God had done amazing things while Jeroboam II was the king of Israel. The king would sit on the seat of power, the throne of the nation, from 793-753 B.C., and it was like he had hit the lottery. Israel’s most feared enemies, the Egyptians, Babylonians, and Assyrians had all become weak allowing Israel to grow strong and expand its borders. By the time Jeroboam II was done, the borders of Israel were the same as they were back in the glory days of King Solomon. It was an unprecedented accomplishment. Jeroboam II used the weakness of his enemies and the expansion of the nation’s borders to usher in prosperity like Israel had never experienced before. All of the citizens of Israel just knew that the unparalleled prosperity that was being enjoyed was the blessing of God. Jeroboam II even had his state sanctioned religion to reinforce the idea.

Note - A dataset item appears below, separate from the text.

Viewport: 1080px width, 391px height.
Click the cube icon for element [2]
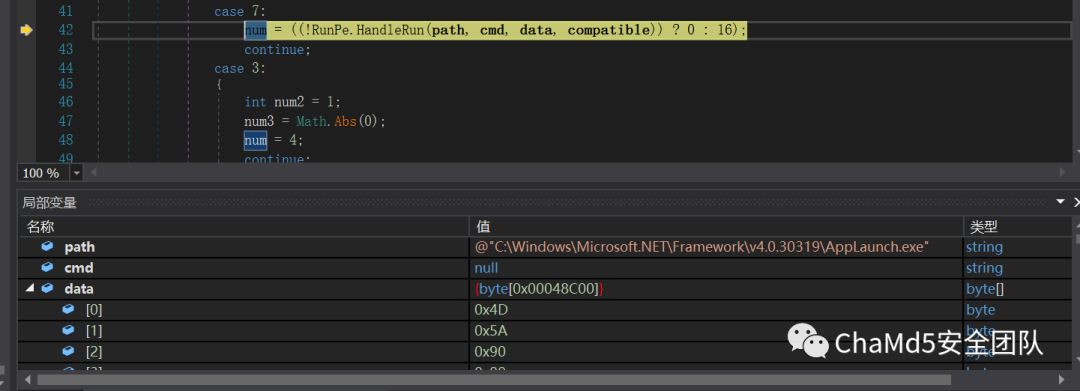[68, 351]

You really need some background information on Jeroboam’s temples in Bethel and Gilgal to help you understand the root cause of God’s judgment against Israel. Amos, a simple man from the south, ministered in the northern kingdom of Israel and visited the temple at Bethel between 760-750 B.C. Almost 200 years earlier, in 931 B.C., Jeroboam I was the first king of the northern kingdom of Israel. He didn’t want his people to have to travel into the southern kingdom of Judah to visit the temple in Jerusalem. He was afraid that if his people made the long journey to Jerusalem that they would stay there, the population of the northern kingdom would decrease, and he would lose his power. What’s a king to do? Well, Jeroboam I decided to set up his own worship centers in Dan and Bethel. You can read about it in 1 Kings 12:26-33. Read along with me.

26 Jeroboam thought to himself, “The kingdom will now likely revert to the house of David. 27 If these people go up to offer sacrifices at the temple of the LORD in Jerusalem, they will again give their allegiance to their lord, Rehoboam king of Judah. They will kill me and return to King Rehoboam.” 28 After seeking advice, the king made two golden calves. He said to the people, “It is too much for you to go up to Jerusalem. Here are your gods, O Israel, who brought you up out of Egypt.” 29 One he set up in Bethel, and the other in Dan. 30 And this thing became a sin; the people went even as far as Dan to worship the one there. 31 Jeroboam built shrines on high places and appointed priests from all sorts of people, even though they were not Levites. 32 He instituted a festival on the fifteenth day of the eighth month, like the festival held in Judah, and offered sacrifices on the altar. This he did in Bethel, sacrificing to the calves he had made. And at Bethel he also installed priests at the high places he had made. 33 On the fifteenth day of the eighth month, a month of his own choosing, he offered sacrifices on the altar he had built at Bethel. So he instituted the festival for the Israelites and went up to the altar to make offerings. (1 Kings 12:26-33 NIV)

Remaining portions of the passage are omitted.